I did a lot of scrolling online about what people had to say about this news story. I was not surprised to see a lot of the same jokes and comments people like to throw out there whenever Kentucky gets into the limelight.

“Kentucky…I’m shocked [rolling eyes emoji],” “I guess Kentucky is running out of banjo players,” “Kentucky inbreds,” “Kissing cousins,” “Family tree with no branches,” you get the idea.

Jokes and comments like this, I don’t even personally find them offensive anymore. I grew up having people in the bigger cities like Lexington and Louisville, and plenty of people from outside the state, make jokes about where I grew up.

Oh, you all wear shoes? Oh, you know how to read? Oh, I didn’t realize it was this poor in these areas. Oh yeah, you’re Kentucky Fried Chicken!

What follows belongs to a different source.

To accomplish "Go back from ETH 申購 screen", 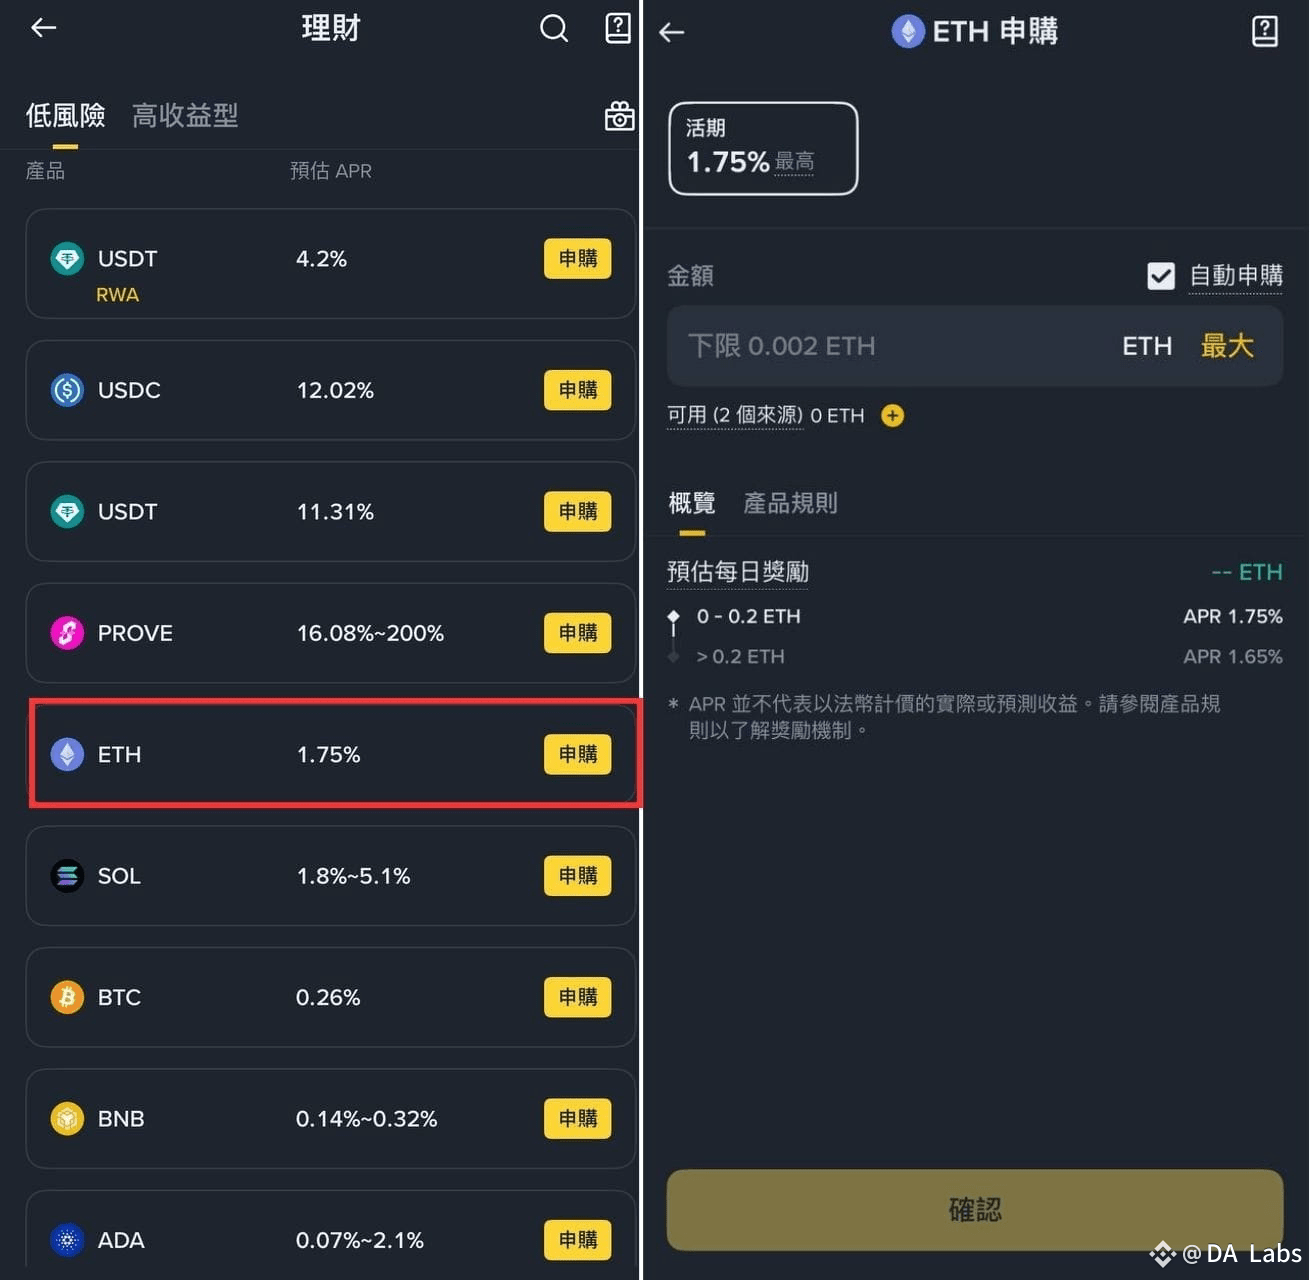I will 672,32.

That last one was pretty funny because it was said to me by a drunken Welsh man inside of a KFC, actually.

Other people may find them offensive, and that’s fair, but more than anything else I find them unoriginal. At least have some creativity with these jokes, people.

Did you know there are two states that have legalized incest? In Rhode Island and New Jersey incest between consenting adults is legal, but marriage in these circumstances is not allowed.

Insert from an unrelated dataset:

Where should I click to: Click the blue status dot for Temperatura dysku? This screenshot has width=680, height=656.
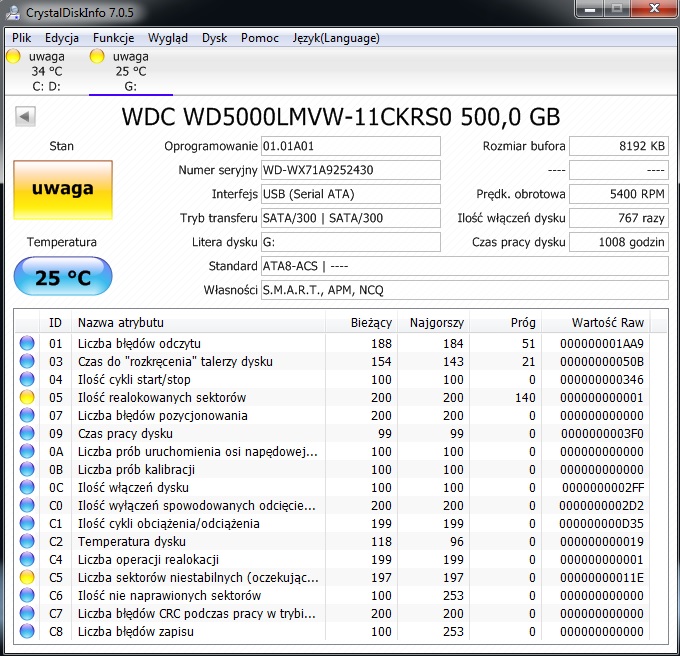click(x=27, y=541)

Yet I don’t see many jokes being cracked about the people in these states. I suppose the hillbilly trope doesn’t extend that far up the eastern seaboard.

I won’t pretend incest doesn’t exist at all in Kentucky. Perhaps the most enduring and infamous story surrounding it is the “Blue People of Kentucky,” aka the Fugate family who lived near Troublesome Creek.

Members of the family were carriers of a recessive gene, which caused a decreased availability of oxygen to circulate in the body and resulted in blue-colored skin.

As the family grew, they did, indeed, marry first cousins and other family members; as well as marrying into other families who lived close by in the area.

Dr. Madison Cawein, a hematologist at the University of Kentucky, who studied the ancestry of the Fugate family and went on to author research into his medical findings, told Science magazine in 1982 that the descendants were embarrassed and ashamed about their condition.

Kentucky is much more than these stereotypes that crop up when inane things like this happen. I’ve almost got it down to a science now with how people respond and it’s, frankly, boring that folks on the internet don’t have better material.

But in this case it’s also disheartening. Incest, inter-family violence, sexual abuse and the like are points of real concern for Kentuckians, perhaps especially those who live in Wilson’s rural district who may not have the needed resources to get themselves out of a harmful situation.

So feel free to laugh it up at our expense, but at least consider why you find it so funny; barring that, step outside your comfort zone and remove the banjo bit from your next stand-up routine.